Consider the 2D projection problem. Suppose have a vector $v$ and a 1D subspace $U$ of $\mathbb{R}^2$ (i.e. a line), and we would like to find the closest element of $U$ to $v$.
In this very concrete example, our geometric intuition tells us that the closest vector in $U$ to $v$ is that element $u$ such that an altitude can be dropped from the tip of $v$ to $u$. Clearly, any other line will have that same component $u$ plus some component in the perpendicular direction: it must be shortest. We call this the projection of $v$ onto $U$, and denote it $P_U v$. (aside: we can actually use linear algebra to quickly compute this: this image has $v = (2, 5)$, and $ U = \left\{ \left(\frac{1}{\sqrt{2}}, \frac{1}{\sqrt{2}}\right) a : a \in \mathbb{R} \right\} $. Because $e_1 = (\frac{1}{\sqrt{2}}, \frac{1}{\sqrt{2}})$ forms an orthonormal basis of $U$, we can use the formula $P_U v = \langle v, e_1 \rangle e_1 = (3.5, 3.5)$, the correct answer, noting that the inner product $\langle \bullet, \bullet \rangle$ is the dot product for $\mathbb{R}^n$).

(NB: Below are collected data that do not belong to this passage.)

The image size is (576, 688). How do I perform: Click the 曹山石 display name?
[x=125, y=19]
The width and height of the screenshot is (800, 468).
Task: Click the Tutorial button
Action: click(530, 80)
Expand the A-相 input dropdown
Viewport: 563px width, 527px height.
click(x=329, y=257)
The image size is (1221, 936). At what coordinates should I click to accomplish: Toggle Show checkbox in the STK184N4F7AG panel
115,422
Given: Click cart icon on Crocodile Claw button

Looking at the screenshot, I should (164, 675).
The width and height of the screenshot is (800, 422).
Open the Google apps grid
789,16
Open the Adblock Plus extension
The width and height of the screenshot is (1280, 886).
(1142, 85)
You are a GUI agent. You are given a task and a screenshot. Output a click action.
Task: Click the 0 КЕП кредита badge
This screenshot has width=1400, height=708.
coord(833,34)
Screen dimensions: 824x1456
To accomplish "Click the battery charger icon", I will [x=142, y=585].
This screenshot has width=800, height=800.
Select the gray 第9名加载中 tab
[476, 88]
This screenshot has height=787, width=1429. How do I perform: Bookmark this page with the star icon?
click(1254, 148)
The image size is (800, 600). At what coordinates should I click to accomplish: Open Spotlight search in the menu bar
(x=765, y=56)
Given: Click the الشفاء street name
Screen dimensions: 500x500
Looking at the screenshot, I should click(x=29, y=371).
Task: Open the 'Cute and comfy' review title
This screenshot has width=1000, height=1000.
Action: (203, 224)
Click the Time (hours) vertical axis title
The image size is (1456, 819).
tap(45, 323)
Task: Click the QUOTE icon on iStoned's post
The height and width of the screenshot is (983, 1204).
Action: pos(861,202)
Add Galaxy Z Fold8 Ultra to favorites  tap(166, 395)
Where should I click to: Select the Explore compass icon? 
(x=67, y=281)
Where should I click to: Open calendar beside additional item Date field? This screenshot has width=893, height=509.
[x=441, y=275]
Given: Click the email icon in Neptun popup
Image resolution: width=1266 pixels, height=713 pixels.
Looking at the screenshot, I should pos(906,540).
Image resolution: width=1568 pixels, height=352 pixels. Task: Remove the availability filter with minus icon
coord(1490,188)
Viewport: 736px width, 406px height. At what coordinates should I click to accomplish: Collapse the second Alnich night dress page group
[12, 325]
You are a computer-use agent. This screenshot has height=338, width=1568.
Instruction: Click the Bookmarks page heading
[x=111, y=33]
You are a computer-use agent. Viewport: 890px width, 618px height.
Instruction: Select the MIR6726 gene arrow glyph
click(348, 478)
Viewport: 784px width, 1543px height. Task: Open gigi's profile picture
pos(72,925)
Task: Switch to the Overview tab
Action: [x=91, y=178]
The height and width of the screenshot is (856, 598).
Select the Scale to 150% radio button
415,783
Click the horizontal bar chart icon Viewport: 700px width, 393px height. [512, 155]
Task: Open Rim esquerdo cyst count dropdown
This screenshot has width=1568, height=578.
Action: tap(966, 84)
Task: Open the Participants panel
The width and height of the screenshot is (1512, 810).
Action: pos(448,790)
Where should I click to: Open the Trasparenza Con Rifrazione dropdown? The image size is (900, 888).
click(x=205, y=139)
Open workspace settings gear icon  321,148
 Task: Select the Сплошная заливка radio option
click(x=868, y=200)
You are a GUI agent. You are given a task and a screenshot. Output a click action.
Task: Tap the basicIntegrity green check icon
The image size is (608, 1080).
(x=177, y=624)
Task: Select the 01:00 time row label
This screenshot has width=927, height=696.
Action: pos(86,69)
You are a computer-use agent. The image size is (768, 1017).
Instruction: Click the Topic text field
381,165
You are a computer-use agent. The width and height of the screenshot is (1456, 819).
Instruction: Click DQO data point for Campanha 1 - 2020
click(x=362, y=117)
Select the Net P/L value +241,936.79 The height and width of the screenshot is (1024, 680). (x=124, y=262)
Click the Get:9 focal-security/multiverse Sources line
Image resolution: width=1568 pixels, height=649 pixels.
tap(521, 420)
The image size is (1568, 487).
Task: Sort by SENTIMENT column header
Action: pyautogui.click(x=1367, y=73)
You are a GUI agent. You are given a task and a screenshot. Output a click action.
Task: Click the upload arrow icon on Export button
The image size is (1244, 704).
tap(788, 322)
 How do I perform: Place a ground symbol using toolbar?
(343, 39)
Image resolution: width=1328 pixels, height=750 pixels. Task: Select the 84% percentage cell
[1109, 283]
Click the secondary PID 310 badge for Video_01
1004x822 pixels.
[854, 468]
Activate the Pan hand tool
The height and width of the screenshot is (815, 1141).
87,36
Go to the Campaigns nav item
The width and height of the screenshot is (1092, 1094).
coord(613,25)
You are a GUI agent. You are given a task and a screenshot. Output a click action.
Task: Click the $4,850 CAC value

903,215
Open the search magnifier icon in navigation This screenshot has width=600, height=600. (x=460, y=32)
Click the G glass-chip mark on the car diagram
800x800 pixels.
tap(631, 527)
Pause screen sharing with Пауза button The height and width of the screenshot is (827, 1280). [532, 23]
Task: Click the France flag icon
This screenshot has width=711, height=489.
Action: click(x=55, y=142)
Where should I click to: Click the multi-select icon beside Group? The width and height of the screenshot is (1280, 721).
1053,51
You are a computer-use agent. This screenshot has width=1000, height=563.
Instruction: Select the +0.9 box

What are we doing on this tangent? Well, recall that vector spaces are more general than $\mathbb{R}^n$. This suggests that the concept of projecting is more general than altitudes in planes. This turns out to be true, and projection can be used for lots of useful stuff (e.g. approximating nonlinear functions with polynomials: chapter 6 of Sheldon Axler’s Linear Algebra Done Right shows that on the interval $[-\pi, \pi]$, the function $\sin{x}$ is approximated extremely well by the polynomial $0.987862x - 0.155271x^3 + 0.00564312x^5$). Projection involves mapping a vector $v$ from a space $V$ to the closest vector on a subspace $U$ of $V$. Mathematically:
\[P_U v = \underset{u \in U}{\operatorname{argmin}} || v - u ||_2\]We have $n$ $(x_i, y_i)$ pairs. The target vector $y$ is a subset of $\mathbb{R}^n$. Recall the range (column space) of $X$ is the space of linear combinations of its columns (denoting column $j$ of $X$ by $X_{*j}$:
\[\begin{align*} \text{range} X &= \left \{ \beta_1 X_{*1} + \ldots + \beta_d X_{*d} : \beta \in \mathbb{R}^d \right \}\\ &= \left \{ \beta_1 \begin{bmatrix} X_{11}\\\ldots\\X_{n1} \end{bmatrix} + \ldots + \beta_d \begin{bmatrix} X_{1d}\\\ldots\\X_{nd} \end{bmatrix} : \beta \in \mathbb{R}^d \right \} \end{align*}\]The range of $X$ forms a subspace of $\mathbb{R}^n$, and $y \in \mathbb{R}^n$. That means that we can perform a projection of $y$ onto $\text{range} X$:
\[\begin{align*} P_{\text{range} X} y &= \underset{u \in \text{range} X}{\operatorname{min}} || y - u ||_2\\ &= \underset{\beta \in \mathbb{R}^d }{\operatorname{min}} ||y - X\beta||_2 \end{align*}\]The optimal value, $\beta_{OLS} = \underset{\beta \in \mathbb{R}^d}{\operatorname{argmin}}|| X\beta - y ||$ is then related to $P_{\text{range} X}y$ by the following relation:
\[X\beta_{OLS} = \hat{y}\]We would like to take the inverse of $X$ to compute $\beta$, but as $X \in \mathbb{R}^{n\times d}$, we must instead take the left psuedoinverse, $X^+$ (this gives us $X^+ X = I$, but not $X X^+ = I$):
\[\beta_{OLS} = X^+ \hat{y} = X^+ P_{\text{range} X} y\]Let this sink in: approximating a target function on $n$ data points is the same thing as projecting the $n$ dimensional target vector onto the space of combinations of the feature columns. We are conceptually minimizing a distance between two vectors. This also gives us an interesting perspective of a function from target values to an optimal linear model, given the data $X$.
\[f_X : \mathbb{R}^n \rightarrow \mathbb{R}^d\]We have brought the view of ordinary least squares from an optimization problem to a geometric interpretation. These intuitions are often much more valuable than knowing the algebra that goes into solving such a problem.